## start MATERIAL SUPPLIED

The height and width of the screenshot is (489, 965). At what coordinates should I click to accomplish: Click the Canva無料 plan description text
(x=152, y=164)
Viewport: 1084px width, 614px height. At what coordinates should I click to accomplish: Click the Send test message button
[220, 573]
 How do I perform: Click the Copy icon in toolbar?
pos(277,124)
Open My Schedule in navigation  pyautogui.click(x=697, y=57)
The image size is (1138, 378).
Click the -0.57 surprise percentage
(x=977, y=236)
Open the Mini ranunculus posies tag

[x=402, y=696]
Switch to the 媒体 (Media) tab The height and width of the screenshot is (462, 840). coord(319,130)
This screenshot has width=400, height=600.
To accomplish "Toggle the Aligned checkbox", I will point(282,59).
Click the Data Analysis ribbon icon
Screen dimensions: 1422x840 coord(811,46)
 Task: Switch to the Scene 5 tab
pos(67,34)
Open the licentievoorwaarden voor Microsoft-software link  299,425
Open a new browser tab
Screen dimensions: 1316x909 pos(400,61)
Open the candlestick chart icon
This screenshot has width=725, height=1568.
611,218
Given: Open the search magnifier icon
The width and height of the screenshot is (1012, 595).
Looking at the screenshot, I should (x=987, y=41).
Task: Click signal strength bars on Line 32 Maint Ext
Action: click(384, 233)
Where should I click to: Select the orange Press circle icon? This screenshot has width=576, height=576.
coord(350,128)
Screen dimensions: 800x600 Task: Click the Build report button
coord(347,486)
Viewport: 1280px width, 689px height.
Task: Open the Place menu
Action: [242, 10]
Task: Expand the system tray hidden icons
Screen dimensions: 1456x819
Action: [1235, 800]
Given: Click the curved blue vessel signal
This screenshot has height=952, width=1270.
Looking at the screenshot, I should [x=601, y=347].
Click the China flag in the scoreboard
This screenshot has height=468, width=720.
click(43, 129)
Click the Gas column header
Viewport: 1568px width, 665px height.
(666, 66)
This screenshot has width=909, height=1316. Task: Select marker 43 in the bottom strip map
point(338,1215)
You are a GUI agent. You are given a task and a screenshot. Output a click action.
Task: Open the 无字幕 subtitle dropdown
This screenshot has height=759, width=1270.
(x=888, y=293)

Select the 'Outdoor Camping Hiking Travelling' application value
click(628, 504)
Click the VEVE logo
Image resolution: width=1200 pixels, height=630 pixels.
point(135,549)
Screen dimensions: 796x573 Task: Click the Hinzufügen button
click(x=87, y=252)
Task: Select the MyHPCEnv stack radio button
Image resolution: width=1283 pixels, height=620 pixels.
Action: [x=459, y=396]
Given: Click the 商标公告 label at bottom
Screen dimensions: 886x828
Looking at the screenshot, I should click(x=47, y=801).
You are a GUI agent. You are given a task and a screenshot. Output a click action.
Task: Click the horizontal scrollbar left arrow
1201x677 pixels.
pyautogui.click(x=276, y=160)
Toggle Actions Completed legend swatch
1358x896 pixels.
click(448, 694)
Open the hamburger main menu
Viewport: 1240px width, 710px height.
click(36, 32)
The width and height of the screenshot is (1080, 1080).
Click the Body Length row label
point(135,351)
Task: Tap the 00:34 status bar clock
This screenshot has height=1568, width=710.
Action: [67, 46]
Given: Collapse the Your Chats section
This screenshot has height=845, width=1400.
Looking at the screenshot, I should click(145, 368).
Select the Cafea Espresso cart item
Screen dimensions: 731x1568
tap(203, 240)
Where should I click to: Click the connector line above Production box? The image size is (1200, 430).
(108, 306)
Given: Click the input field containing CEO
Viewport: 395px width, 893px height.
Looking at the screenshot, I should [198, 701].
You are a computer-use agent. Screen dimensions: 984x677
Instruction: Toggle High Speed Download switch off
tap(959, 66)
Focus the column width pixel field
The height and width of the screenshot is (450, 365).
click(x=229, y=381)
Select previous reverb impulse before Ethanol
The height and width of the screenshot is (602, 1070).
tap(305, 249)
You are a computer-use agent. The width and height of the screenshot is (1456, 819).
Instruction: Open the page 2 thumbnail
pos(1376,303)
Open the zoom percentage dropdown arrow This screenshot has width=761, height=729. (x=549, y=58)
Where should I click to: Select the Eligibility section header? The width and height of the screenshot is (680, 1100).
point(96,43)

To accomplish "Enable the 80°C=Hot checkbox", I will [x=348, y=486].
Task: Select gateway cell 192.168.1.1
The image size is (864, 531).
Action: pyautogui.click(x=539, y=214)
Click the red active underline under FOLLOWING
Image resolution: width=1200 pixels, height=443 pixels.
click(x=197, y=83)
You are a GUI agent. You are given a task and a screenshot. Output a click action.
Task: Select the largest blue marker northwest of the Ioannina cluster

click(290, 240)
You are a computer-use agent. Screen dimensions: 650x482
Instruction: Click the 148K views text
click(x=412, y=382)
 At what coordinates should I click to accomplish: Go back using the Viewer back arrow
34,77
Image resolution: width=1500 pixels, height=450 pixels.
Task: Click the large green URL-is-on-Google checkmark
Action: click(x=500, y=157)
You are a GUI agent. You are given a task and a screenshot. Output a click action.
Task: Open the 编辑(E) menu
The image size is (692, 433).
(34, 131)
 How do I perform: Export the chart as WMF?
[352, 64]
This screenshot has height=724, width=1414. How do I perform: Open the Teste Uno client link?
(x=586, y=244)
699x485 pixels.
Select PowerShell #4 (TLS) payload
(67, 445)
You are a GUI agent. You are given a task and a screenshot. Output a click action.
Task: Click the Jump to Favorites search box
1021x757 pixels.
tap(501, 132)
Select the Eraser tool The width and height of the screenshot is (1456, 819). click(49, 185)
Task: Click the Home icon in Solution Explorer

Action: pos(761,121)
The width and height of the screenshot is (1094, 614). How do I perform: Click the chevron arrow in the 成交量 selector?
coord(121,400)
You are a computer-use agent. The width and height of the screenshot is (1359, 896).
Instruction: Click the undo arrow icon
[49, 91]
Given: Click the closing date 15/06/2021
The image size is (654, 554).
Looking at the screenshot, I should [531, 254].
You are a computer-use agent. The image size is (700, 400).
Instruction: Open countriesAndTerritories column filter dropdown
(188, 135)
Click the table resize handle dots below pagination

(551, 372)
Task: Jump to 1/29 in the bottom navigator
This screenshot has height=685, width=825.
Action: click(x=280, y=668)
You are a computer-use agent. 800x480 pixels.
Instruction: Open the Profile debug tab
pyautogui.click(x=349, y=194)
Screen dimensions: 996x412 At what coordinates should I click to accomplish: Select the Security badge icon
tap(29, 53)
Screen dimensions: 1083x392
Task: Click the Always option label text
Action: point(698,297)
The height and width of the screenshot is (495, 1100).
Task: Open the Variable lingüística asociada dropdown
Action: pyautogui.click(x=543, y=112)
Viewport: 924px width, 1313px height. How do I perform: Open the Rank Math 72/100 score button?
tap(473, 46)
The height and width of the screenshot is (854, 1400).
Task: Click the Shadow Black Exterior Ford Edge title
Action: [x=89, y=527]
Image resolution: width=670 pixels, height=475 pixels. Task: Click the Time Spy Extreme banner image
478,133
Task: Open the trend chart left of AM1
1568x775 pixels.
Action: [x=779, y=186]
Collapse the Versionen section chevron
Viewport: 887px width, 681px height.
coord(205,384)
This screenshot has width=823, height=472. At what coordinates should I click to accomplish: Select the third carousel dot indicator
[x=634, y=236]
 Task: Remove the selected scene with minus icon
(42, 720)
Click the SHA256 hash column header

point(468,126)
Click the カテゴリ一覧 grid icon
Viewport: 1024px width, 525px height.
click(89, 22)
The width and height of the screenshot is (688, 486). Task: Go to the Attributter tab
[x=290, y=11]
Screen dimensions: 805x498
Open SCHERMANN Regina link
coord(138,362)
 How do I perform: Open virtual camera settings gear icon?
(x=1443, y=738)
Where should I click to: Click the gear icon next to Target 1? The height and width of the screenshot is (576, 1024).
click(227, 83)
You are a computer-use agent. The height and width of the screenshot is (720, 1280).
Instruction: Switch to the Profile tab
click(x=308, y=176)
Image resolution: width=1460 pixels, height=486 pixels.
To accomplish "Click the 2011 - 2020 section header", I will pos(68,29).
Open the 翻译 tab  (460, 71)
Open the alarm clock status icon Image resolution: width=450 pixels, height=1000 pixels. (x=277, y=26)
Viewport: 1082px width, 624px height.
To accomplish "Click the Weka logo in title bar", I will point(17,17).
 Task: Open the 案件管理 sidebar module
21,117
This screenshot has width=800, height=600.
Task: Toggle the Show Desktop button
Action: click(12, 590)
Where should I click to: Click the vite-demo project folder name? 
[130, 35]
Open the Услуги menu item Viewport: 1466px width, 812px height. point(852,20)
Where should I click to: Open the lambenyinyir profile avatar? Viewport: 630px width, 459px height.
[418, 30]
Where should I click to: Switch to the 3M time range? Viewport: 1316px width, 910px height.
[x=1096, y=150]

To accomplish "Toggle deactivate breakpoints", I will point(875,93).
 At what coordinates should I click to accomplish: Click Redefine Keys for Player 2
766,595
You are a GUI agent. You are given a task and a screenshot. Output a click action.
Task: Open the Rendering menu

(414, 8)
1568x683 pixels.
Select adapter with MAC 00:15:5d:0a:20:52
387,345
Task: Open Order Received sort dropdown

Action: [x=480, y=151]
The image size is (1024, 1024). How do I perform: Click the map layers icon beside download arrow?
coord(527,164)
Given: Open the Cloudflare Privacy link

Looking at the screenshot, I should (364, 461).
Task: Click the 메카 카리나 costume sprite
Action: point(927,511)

## end MATERIAL SUPPLIED

• **THE PROBLEM**:
Update the material starting at the line containing "You are a computer-use agent. Screen dimensions: 984x677" and ending at the line containing "click(x=229, y=381)", swapping "High Speed" for "Fast" and leaving everything else untouched.

• **RESULT FOR THIS TASK**:
You are a computer-use agent. Screen dimensions: 984x677
Instruction: Toggle Fast Download switch off
tap(959, 66)
Focus the column width pixel field
The height and width of the screenshot is (450, 365).
click(x=229, y=381)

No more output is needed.